The entries below hold a line with "The width and height of the screenshot is (303, 299)." and a line with "Click execution counter". Return those lines and all that lie between them, exactly and only.

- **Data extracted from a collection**
----------
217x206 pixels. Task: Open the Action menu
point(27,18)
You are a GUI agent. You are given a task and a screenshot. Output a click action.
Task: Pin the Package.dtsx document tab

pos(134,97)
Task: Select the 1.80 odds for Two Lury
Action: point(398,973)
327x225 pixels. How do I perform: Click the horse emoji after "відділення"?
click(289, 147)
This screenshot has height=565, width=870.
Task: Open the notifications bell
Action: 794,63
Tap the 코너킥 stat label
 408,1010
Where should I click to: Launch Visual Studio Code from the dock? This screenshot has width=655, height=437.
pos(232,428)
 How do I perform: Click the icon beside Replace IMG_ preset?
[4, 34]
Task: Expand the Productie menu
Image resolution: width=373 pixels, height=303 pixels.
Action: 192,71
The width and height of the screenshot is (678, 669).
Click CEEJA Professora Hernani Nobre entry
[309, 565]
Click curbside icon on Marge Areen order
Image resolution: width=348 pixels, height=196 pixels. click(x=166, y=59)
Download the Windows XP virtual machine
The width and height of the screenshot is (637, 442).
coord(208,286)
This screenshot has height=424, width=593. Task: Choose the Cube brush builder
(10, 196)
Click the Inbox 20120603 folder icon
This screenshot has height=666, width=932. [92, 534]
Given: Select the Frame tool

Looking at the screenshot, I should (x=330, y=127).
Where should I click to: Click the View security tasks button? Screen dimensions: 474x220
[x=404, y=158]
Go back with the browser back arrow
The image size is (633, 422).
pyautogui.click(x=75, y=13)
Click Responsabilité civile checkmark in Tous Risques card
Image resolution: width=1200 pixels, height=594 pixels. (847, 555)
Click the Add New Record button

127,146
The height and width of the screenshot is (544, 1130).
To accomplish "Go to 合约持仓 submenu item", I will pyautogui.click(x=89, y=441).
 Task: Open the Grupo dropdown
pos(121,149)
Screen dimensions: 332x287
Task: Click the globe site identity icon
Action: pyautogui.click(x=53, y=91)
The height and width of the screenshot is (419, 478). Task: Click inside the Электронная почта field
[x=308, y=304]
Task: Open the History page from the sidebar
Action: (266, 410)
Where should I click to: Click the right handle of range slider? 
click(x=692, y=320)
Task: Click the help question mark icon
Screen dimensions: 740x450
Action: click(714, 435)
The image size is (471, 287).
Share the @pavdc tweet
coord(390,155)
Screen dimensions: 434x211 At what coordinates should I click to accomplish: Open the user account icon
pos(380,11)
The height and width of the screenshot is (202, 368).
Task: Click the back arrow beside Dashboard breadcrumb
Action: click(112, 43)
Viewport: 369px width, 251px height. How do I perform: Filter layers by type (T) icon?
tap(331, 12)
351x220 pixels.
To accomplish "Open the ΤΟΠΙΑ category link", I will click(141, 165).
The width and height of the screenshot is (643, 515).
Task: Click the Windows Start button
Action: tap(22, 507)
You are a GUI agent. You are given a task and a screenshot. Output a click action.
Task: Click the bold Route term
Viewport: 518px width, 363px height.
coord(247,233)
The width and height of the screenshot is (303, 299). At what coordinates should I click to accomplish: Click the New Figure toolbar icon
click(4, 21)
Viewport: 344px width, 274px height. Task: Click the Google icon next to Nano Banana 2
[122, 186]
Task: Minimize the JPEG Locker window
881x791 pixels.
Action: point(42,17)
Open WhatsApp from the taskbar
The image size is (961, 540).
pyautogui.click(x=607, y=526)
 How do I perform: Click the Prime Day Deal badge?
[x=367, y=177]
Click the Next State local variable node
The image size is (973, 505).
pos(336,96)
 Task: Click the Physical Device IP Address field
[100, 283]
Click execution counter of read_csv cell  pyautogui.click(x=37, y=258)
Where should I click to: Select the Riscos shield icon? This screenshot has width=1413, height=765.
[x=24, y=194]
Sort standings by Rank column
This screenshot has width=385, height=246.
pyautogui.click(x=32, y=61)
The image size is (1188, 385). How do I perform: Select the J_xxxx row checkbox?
----------
- **Answer to this problem**
The width and height of the screenshot is (303, 299). At what coordinates should I click to accomplish: Click the New Figure toolbar icon
click(4, 21)
Viewport: 344px width, 274px height. Task: Click the Google icon next to Nano Banana 2
[122, 186]
Task: Minimize the JPEG Locker window
881x791 pixels.
Action: point(42,17)
Open WhatsApp from the taskbar
The image size is (961, 540).
pyautogui.click(x=607, y=526)
 How do I perform: Click the Prime Day Deal badge?
[x=367, y=177]
Click the Next State local variable node
The image size is (973, 505).
pos(336,96)
 Task: Click the Physical Device IP Address field
[100, 283]
Click execution counter of read_csv cell  pyautogui.click(x=37, y=258)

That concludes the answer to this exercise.